Scientific Balloon Solutions, which sells the balloons used by these hobbyists, has a page about a world record for this kind of flight, a small balloon which spent more than two years aloft and circled the globe 35 times. Ron Meadows, the owner of SBS, tried to contact the military and the FBI to let them know the small balloons they had been detecting recently were probably these hobbyist balloons that are no threat to anyone. He couldn’t get anyone to talk to him. “They’re going to look not too intelligent to be shooting them down,” Meadows said.

Again, the Northern Illinois Bottlecap Balloon Brigade hasn’t blamed the feds yet, but the evidence that one of their balloons may have been the one shot down over Canada is compelling. The balloon last reported its location off the coast of an uninhabited island in Alaska and the forecast showed it heading over Canada.

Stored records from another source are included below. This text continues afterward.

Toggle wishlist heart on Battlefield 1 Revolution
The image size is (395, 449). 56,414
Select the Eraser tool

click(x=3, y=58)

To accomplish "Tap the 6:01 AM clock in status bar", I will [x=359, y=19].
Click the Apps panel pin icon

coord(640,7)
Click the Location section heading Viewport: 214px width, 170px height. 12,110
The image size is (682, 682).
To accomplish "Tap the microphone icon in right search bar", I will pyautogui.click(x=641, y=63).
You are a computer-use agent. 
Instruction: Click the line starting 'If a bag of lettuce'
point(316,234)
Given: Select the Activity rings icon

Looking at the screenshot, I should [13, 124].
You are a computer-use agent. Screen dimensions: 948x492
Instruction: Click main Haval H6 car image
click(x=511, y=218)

At the Washington Post, Philip Bump says some hobbyists believe they know the type of balloon used (that’s it pictured up top).

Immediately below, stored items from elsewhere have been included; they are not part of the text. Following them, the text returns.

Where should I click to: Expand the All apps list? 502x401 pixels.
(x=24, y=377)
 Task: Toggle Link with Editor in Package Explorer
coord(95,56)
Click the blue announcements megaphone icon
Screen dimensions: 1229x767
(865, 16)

The hobbyist site RTL-SDR.com notes that pico balloon K9YO — the one launched by NIBBB in October — was probably this 32-inch Mylar balloon. If it was the one downed by a U.S. fighter, it was struck by an AIM-9X Sidewinder missile, a projectile that has a 5-inch diameter.

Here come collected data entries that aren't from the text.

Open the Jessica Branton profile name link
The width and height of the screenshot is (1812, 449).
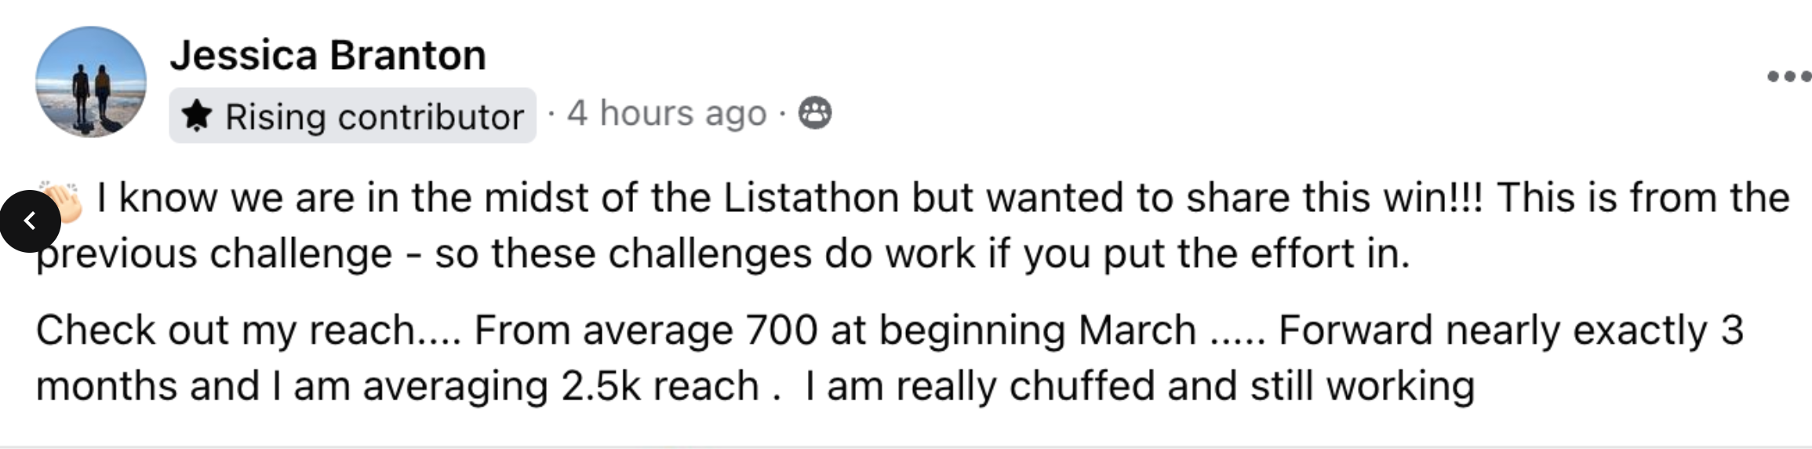pos(328,55)
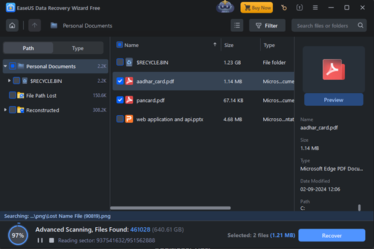Screen dimensions: 374x249
Task: Switch to the Type tab
Action: click(78, 48)
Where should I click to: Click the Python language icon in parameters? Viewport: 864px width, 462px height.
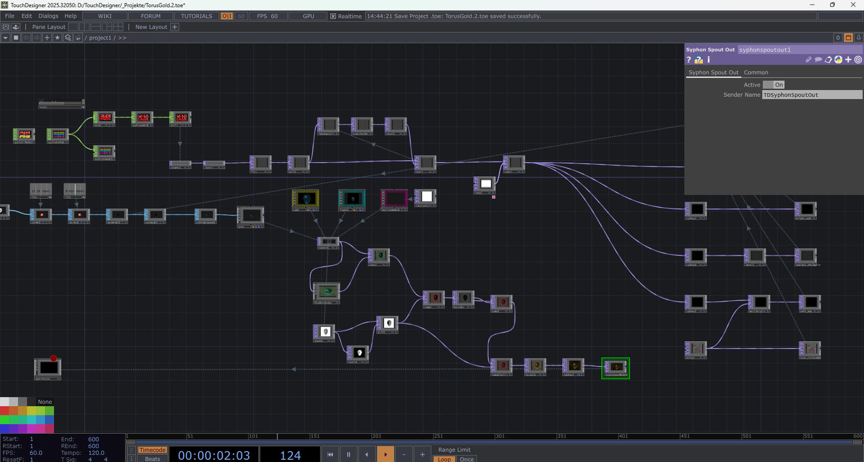(839, 60)
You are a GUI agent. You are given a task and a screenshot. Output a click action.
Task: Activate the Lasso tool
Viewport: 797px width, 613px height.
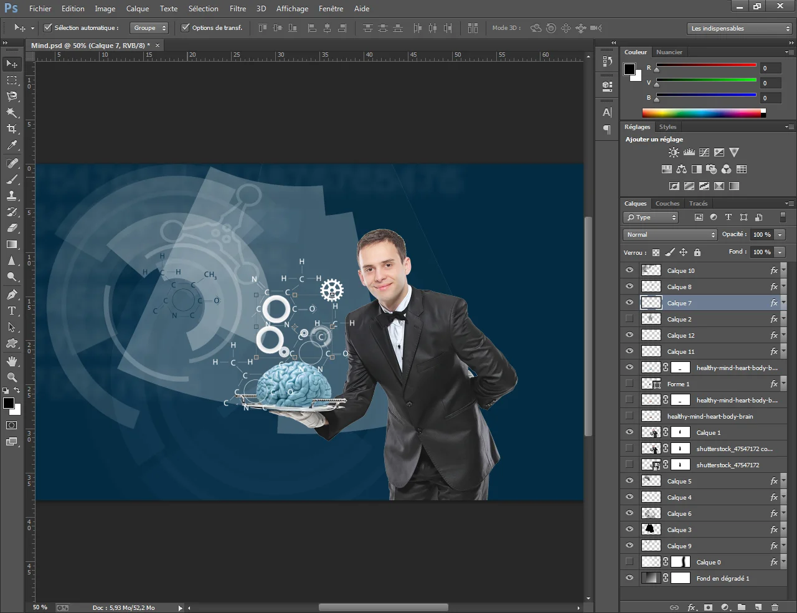click(x=12, y=97)
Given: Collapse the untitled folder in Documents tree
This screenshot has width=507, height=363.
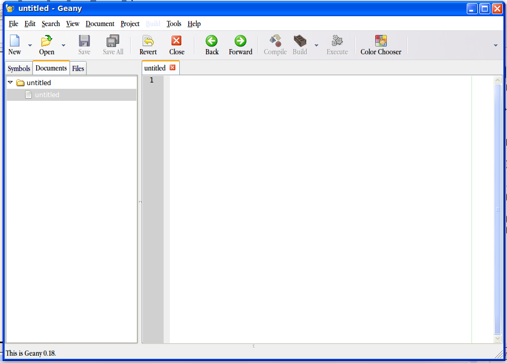Looking at the screenshot, I should (x=10, y=83).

It’s important to point out that this size may be smaller than has been indicated elsewhere for the object downed on Feb. 11. In a news conference this weekend, a government official suggested the three post-Chinese balloon objects were of a similar size, with one said to be the size of a “small car.” He also noted, though, that the slow speeds of the objects made them hard to describe accurately from moving aircraft.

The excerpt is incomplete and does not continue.